# [Problem statement]
Every line below from the one containing "Click the red" through the one containing "This screenshot has width=781, height=421." is to be printed exactly, with the pictures omitted.

# [Provided data]
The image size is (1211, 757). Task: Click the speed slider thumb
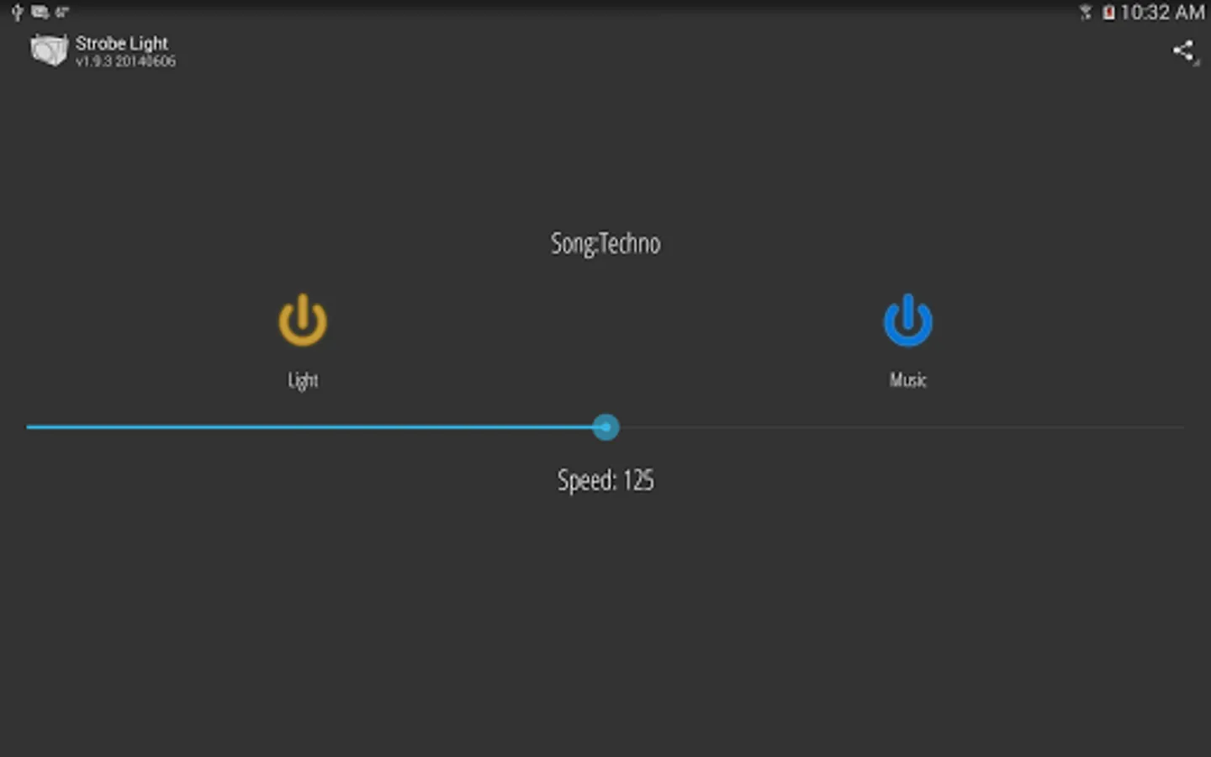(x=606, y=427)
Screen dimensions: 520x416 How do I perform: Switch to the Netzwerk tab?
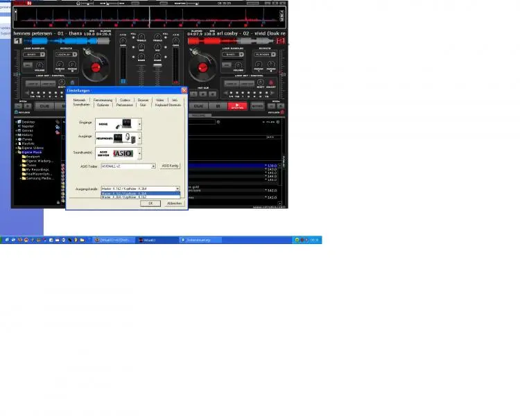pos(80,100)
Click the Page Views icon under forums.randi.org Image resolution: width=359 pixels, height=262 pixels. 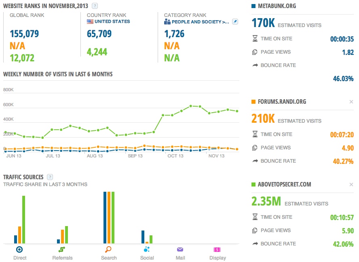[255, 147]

--

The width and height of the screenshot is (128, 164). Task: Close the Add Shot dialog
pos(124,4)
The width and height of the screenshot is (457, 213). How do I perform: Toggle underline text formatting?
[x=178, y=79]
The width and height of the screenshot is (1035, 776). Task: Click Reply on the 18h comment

* * *

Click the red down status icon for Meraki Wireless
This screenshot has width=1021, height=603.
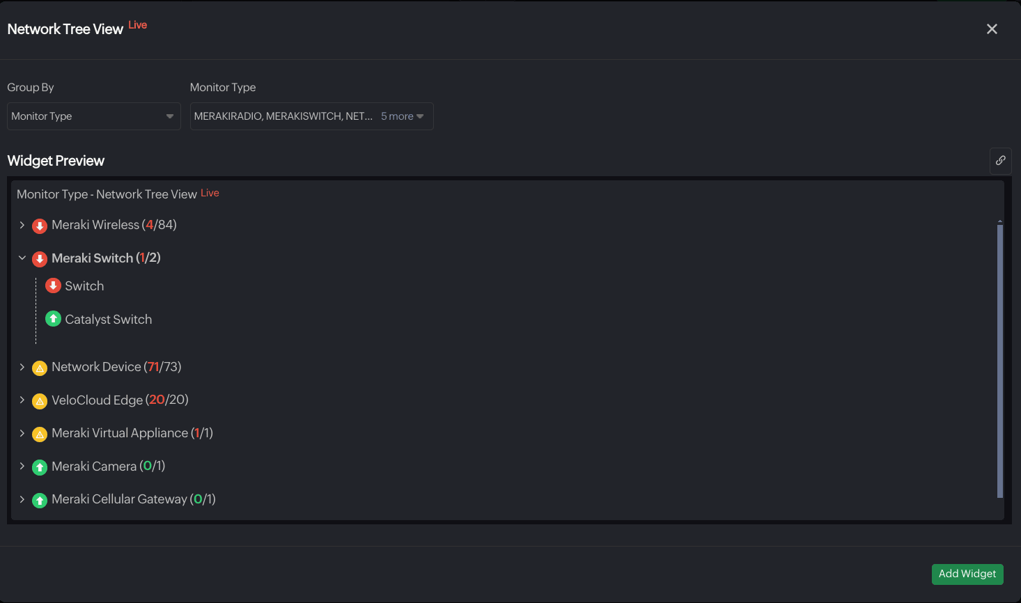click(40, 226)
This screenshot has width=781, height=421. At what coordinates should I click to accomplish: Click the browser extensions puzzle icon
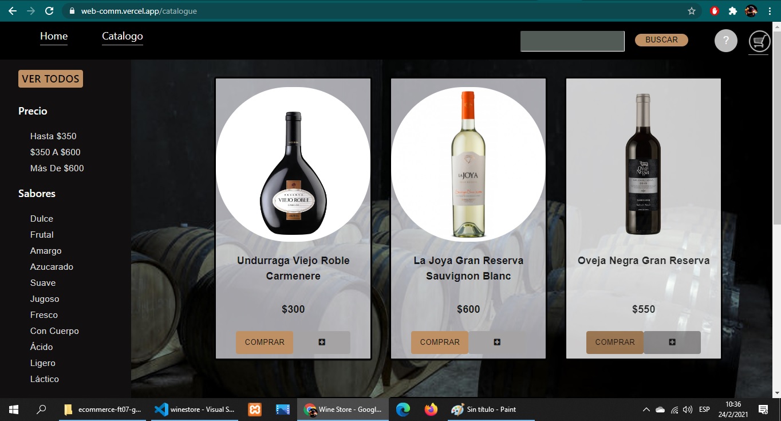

# [Answer to this exercise]
Click the red down status icon for Meraki Wireless
This screenshot has width=1021, height=603.
click(40, 226)
This screenshot has width=781, height=421. At what coordinates should I click to accomplish: Click the browser extensions puzzle icon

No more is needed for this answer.